Испанец и румын не шевелились. Вероятно, они спали.
Железные стены раскалились от царившей снаружи жары. На нёбе постоянно присутствовал привкус песка.
Никто из нас не вспоминал француза.
Я подумал о Катерине, сейчас находившейся в другой хижине вместе с немкой. Теперь у нее не осталось никого, к кому она могла бы прильнуть, теперь она была совсем одна, или так все обстояло с ней с самого начала? Какую, собственно, поддержку она получала от меня?
Слезы жгли глаза, но они появились не только из-за земли и песка.
Лицо Анники как в тумане виделось мне в темноте, она, казалось, находилась совсем близко, улыбалась мне так, как она обычно делала, когда действительно видела меня, но немного неуверенно, словно сомневалась относительно своего права радоваться, как будто она не имела права на существование. Пожалуй, в это трудно поверить, но она очень ранимая, а я был таким бессердечным, видел, что причиняю ей боль, но от этого становился лишь злым и раздражительным. Она заставляла меня чувствовать себя попавшимся на месте преступления. Выставленным голым на всеобщее обозрение. Я могу стоять прямо перед ней, а она будет смотреть в вечность позади меня. У нее есть странная способность видеть людей насквозь, понимать их слабости, и она отказывается адаптироваться к ним. Это может тяготить или даже заставлять чувствовать себя неловко. Я не говорю, что из-за этого ходил налево, подобное напоминало бы попытку переложить вину на нее, но мои женщины (а их было не так много, пусть подобное и ни капельки не извиняет меня), что, собственно, они давали мне? Уверенность в определенной мере. Развлечение. Адреналин, охотничье счастье и неприятный осадок на душе. Они видели меня лишь короткие мгновения, да и не видели, собственно.
Что со мной не так?
Почему я причиняю боль тому, кого люблю больше всех?

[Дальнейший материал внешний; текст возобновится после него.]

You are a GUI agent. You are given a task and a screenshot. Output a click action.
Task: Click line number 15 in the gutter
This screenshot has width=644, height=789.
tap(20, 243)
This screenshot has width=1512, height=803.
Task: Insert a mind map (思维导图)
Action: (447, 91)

Берит и дети с шумом ввалились в квартиру в облепленной снегом обуви.
Анника приготовила рагу из трески с креветками, сливками, укропом и белым вином, да еще с рисом. Не самое любимое блюдо Калле, но он ел его, если ему разрешали выковыривать креветки.
Халениус обедал в спальне (центре по спасению заложников), но Берит сидела с ними за кухонным столом. Дети наперебой рассказывали о снеге и санках и о том, как здорово не пойти в школу в обычную пятницу. А в конце трапезы, когда все сидели и ждали Эллен, Калле замолчал и погрузился в себя, как он умел делать.

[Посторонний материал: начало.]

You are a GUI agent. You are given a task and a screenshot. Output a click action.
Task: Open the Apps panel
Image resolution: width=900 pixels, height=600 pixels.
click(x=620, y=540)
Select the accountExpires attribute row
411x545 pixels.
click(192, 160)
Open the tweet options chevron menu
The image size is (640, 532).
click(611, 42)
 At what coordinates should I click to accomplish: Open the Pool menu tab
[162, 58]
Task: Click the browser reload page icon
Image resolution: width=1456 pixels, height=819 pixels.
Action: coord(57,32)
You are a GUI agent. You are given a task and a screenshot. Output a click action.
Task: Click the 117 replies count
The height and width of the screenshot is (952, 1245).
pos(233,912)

– Что происходит, старичок? – спросила Анника.
– Я думаю о папе, – ответил мальчик.
Она заключила его в объятия, большого парня, и качала, пока Эллен не поставила свою тарелку в мойку, и тогда Калле освободился, чтобы пойти к себе в комнату и посмотреть фильм, то есть позволить себе неоспоримую роскошь в пятницу после обеда, несмотря на все обстоятельства.
– Ты успела заглянуть в газеты? – спросила Берит.
– Не знаю, хочу ли, – сказала Анника и смыла остатки рагу с тарелки теплой водой.
– Я написала о мертвой маме около детского сада в Аксельберге, вчера смогла добраться до словоохотливого следователя.
– Они еще не забрали папочку?
– У него явно алиби. Он работает в бюро перевозок, а у них электронная система регистрации рабочего времени. Он был в рейсе в Упланс-Весбю все утро.
– По его словам, само собой, – заметила Анника.
– Мобильный телефон подтверждает эти данные.
Анника всплеснула руками, вода с тряпки для мытья посуды попала на окно.
– Но, боже, неужели так трудно положить свой мобильник в чей-то другой автомобиль? Или позаботиться о том, чтобы он не посылал никаких сигналов на вышку, пока ты находишься в пути до места убийства и обратно и расправляешься со своей бывшей?
Берит налила воды в чайник.
– Сейчас это уже из серии теории заговоров.